Wednesday, July 8, 2015

Jacksonville/ Sucksonville

SO here I am again back in Jacksonville. It feels almost embarrassing to be back. I only said goodbye two weeks ago and each time is like another round of "see you on the other side's". I am working on a commission from my mother of four abalone shell paintings. One of them is a triptych to go above her bed and the fourth is a three by four footer to go above a couch in a beach condo. I have been instructed to hold the purple on the beach condo painting, but to let 'er rip on the triptych. Four days or so into the paintings, I was ready to call it done on the couch painting and destroy the triptych. I painted over the triptych with exception to a vertical element that I though was working well. The idea is to blend the elements together now. I stayed up all night last night. I felt very restless come bedtime, in part from the fireworks. It was the fourth of July, and the riverside neighborhood seemed dangerous. I took a walk to see if I could festive up, but walking out of the door of the warehouse where I was making the paintings was like landing on an alien planet. As a human, raised American, I had pretext to the 'celebration', but did not feel any benefits. Walking through neighborhood streets, I would round a corner to witness a firestorm.
I felt sad. Back at the studio, I hunkered down and read through The Catcher in the Rye, and a little bit of Night.

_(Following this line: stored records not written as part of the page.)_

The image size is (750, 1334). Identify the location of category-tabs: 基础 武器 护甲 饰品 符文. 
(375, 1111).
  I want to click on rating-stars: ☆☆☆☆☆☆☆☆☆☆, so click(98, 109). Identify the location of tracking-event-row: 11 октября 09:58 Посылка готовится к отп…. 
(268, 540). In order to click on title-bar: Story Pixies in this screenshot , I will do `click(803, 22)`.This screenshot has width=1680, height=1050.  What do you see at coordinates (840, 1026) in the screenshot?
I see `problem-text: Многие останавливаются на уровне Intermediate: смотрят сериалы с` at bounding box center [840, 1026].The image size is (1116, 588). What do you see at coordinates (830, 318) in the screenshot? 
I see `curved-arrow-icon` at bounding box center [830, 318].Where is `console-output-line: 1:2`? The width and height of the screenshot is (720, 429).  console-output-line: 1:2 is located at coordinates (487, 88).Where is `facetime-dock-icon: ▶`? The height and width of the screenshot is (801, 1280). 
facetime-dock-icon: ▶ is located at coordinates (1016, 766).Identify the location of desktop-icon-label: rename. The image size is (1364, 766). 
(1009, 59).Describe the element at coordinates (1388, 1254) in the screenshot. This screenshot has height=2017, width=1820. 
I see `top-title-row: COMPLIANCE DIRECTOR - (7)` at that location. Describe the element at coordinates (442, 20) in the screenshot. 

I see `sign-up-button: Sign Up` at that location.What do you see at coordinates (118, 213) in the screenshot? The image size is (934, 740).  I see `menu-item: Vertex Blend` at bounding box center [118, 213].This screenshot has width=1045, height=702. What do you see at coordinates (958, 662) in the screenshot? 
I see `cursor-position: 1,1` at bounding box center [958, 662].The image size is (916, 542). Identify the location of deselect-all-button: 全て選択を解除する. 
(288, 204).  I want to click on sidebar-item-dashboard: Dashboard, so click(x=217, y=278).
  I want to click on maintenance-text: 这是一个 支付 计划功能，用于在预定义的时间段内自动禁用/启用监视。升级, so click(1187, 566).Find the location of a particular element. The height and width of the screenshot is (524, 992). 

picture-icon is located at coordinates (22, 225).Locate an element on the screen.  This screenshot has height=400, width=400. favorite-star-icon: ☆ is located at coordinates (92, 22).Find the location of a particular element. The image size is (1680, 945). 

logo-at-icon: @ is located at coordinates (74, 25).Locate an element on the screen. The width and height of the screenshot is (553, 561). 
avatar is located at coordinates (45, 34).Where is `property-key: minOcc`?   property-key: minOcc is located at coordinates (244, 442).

I feel that in this commission I have stepped out of the frying pan and into the fire. That is, I have liberated myself from responsibility and then... God, my writing is terrible today. I can't help but think of J. D. Salinger's cadence while I write now.

I don't like the feeling particularly of being away from Meghan right now. I think it is silly to put this commission from my mother ahead of my connection to this wonderful woman that I feel. I think about how this falls into another string of occurrences of my mother getting in between not only my love life, but also my spiritual path. I'm not trying to project this, it's just that it's on my mind. I'm in love. It's a miracle. But I have this commission for a bedroom triptych for my mother that's holding me to Jacksonville I feel. I don't know or care what goes on in my parents bedroom, though once I heard them doing their thing the night we moved into a house in Tallahassee. I had school the next day. I felt happy for them in a way. At one time, I thought they were going to get a divorce. Maybe they should have. Here I am, their son saying these things. But there's a perpetually unacknowledged thing between them I feel. Like on the first date I imagine it was there. This I think it what is called 'chemistry', 'our chemistry', 'their chemistry'. Its a dynamic, perpetually in check but unmoving.  The light at the end of the tunnel is a train departing tomorrow night, after I postmark the paintings, in whatever state they are in, to my parents house.

Right now I am thinking to not go to school at Ringling. Reading Catcher in the Rye last night was enlightening but like all great arcs of thought, in my experience, left me with the same problems in the end. Does Ringling represent the school in which Holden Caufiled came from, or that which he writes from? The alternative plan (or the placeholder plan for now) is to learn German in Berlin, then apply for a visa to attend German art school on staat money. I have been reading German for the past couple months and starting to tooth in. Mostly, somehow, I want to be anonymous. Actually, the Catcher in the Rye book was dangerously close to how I feel about, everything. Maybe I'm just easily influenced. But his running into the woods plan sounds right to me.

I talked with Shaun today. We went out to lunch. He's funny because he will tell you that art is useless, or in the long run, not necessary. I agree. Here I am making couch matching paintings, though mostly complaining about it. Library's closing. Long story short, art is a product of excess. It is beautiful, like religion, but calorie for calorie, a waste.

Love y'all.



So simultaneously, I want to just pay off Ringling, just to have someone else holding on to my college money. But there, in the middle of the sentence, though I finished it for continuity's sake, is where I get hung up. Ringling, it feels like an arranged marriage, and I the dowry holder. I am unsure of what I am paying for. But to go would be to know.